> DOCUMENT
A New Playground for Molecular Discovery

The authors present QM9GWBSE, a dataset covering 133,885 small organic molecules originally collected in the popular QM9 database. For every one of these molecules, they provide high-quality information about two key aspects of electronic behavior. First, they list quasiparticle energies, which describe how tightly electrons are bound and how easily they can be removed or added—critical for understanding charge transport and redox chemistry. Second, they include so-called excitation energies, which quantify what happens when a molecule absorbs light and an electron is promoted to a higher energy level. Together, these data form the basic ingredients needed to predict absorption spectra, color, and other optical properties that matter in technologies such as photovoltaics and light-emitting devices.

Figure 1
Figure 1.

A Careful Balance Between Accuracy and Cost

Producing such an enormous dataset with the very best quantum chemistry methods would be practically impossible: the most accurate approaches scale so steeply with system size that they are limited to much smaller test sets. Cheaper methods exist and are often used to generate large databases, but they can be unreliable, and their accuracy depends strongly on technical choices. The authors instead adopt an approach called quasiparticle self-consistent GW combined with the Bethe–Salpeter equation (qsGW-BSE). This family of methods occupies a middle ground: it is significantly more accurate than many commonly used techniques, yet still efficient enough to be applied across the entire QM9 collection. Crucially, qsGW-BSE is largely free of adjustable parameters, reducing the risk of hidden biases tied to method tuning.

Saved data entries
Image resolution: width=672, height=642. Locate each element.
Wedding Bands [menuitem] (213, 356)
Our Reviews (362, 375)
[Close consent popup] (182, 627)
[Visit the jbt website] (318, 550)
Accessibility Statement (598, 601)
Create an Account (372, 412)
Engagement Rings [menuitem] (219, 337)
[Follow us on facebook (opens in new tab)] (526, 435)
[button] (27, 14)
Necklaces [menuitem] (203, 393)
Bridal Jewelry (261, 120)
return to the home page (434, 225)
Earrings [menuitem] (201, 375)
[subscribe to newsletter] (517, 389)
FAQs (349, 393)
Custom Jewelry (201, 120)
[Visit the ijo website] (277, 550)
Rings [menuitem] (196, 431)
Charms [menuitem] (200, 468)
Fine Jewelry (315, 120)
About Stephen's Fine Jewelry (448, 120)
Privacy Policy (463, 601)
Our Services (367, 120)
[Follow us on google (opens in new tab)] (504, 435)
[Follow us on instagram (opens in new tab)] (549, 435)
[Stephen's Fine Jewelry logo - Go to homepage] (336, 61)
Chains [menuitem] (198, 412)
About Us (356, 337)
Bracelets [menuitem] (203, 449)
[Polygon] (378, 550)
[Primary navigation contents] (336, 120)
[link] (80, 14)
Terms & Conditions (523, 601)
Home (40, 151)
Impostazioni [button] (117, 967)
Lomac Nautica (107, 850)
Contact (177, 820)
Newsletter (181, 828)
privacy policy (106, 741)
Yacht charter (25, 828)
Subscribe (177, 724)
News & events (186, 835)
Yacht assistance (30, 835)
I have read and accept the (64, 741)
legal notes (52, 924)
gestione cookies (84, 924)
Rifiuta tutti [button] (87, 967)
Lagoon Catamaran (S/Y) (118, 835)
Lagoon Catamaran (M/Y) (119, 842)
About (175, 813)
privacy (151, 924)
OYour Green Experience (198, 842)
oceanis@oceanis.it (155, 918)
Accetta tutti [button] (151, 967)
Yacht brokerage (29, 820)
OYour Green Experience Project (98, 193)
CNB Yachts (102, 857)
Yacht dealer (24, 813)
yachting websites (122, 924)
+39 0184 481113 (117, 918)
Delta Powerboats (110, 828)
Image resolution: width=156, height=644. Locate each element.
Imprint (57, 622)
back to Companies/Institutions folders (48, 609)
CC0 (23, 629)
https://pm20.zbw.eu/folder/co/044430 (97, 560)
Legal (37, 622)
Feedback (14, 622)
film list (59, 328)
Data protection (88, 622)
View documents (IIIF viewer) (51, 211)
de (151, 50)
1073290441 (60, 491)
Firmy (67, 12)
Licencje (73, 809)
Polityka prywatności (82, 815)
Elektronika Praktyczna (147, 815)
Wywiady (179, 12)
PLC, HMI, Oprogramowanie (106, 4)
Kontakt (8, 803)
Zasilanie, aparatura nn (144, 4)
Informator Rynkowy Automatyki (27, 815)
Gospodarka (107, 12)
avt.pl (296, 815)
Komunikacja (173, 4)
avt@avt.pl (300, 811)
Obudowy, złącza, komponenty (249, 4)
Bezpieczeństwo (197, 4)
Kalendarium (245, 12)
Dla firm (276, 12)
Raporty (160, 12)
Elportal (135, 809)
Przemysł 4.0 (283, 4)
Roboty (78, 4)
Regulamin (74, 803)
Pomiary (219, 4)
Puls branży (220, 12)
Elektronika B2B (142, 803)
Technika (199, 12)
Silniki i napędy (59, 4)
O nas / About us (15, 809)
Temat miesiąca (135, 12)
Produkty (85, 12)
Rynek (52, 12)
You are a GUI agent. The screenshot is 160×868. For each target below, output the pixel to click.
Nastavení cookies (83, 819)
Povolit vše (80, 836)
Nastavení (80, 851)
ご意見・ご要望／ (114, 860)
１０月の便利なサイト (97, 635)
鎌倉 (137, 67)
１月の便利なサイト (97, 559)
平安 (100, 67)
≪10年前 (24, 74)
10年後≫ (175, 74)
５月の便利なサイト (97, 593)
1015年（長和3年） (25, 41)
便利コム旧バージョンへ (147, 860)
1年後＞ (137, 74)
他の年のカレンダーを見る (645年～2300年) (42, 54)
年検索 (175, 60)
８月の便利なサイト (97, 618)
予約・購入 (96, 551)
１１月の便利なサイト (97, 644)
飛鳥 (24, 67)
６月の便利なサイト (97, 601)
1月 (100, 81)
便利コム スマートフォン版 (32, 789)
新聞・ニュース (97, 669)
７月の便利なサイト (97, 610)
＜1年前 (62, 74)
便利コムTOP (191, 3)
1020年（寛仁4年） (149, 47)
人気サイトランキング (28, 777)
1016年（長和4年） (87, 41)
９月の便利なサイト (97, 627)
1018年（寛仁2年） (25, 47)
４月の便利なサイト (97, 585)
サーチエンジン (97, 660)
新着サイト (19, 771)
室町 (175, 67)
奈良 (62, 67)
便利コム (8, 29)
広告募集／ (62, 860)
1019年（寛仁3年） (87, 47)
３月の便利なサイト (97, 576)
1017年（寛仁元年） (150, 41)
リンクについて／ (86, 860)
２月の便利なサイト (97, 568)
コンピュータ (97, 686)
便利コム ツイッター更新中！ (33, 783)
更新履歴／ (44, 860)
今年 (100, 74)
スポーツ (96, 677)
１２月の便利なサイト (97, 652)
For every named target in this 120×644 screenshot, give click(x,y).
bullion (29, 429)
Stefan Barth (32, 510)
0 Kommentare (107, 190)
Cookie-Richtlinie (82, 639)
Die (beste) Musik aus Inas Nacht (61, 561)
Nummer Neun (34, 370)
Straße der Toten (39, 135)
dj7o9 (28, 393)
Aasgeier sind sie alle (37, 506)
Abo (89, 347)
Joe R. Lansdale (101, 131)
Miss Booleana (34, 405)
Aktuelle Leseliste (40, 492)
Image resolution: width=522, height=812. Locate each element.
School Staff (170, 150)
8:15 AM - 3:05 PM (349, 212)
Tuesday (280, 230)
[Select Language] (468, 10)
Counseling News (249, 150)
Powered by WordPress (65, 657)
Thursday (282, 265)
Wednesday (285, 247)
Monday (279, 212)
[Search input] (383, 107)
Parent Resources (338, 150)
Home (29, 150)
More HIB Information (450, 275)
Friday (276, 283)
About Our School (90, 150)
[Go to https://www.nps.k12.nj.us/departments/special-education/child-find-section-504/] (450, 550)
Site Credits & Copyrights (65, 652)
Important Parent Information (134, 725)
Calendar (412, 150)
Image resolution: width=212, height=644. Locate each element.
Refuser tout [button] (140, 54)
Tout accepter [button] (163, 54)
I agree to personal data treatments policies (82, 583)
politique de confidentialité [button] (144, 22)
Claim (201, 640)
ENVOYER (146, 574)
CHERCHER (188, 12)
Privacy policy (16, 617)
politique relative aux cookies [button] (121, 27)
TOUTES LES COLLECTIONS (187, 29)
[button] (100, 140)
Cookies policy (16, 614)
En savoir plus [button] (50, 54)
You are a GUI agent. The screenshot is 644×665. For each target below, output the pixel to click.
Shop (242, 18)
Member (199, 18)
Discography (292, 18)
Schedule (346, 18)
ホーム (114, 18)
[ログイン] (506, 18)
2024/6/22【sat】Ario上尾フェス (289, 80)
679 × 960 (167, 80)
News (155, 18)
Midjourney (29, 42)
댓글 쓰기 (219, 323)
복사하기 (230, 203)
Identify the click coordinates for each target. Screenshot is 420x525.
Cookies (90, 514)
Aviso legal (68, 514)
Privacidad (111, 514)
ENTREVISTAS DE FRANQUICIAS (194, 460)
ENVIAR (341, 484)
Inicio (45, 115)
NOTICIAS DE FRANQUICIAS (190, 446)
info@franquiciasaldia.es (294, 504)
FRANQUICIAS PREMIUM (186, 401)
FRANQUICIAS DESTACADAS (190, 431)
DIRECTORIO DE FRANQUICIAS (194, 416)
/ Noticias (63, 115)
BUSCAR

> DIRECTIONS
a: From the QM9GWBSE passage, list every advantage it attributes to the qsGW-BSE approach.
b: Quote the stretch of the QM9GWBSE passage from "A New Playground" through "and light-emitting devices.".
The saved data entries have no connection to the QM9GWBSE passage.

> ANSWERS TO THE EXERCISES
a:
- Significantly more accurate than many commonly used techniques
- Efficient enough to be applied across the entire QM9 collection
- Largely free of adjustable parameters, reducing the risk of hidden biases tied to method tuning

b:
A New Playground for Molecular Discovery

The authors present QM9GWBSE, a dataset covering 133,885 small organic molecules originally collected in the popular QM9 database. For every one of these molecules, they provide high-quality information about two key aspects of electronic behavior. First, they list quasiparticle energies, which describe how tightly electrons are bound and how easily they can be removed or added—critical for understanding charge transport and redox chemistry. Second, they include so-called excitation energies, which quantify what happens when a molecule absorbs light and an electron is promoted to a higher energy level. Together, these data form the basic ingredients needed to predict absorption spectra, color, and other optical properties that matter in technologies such as photovoltaics and light-emitting devices.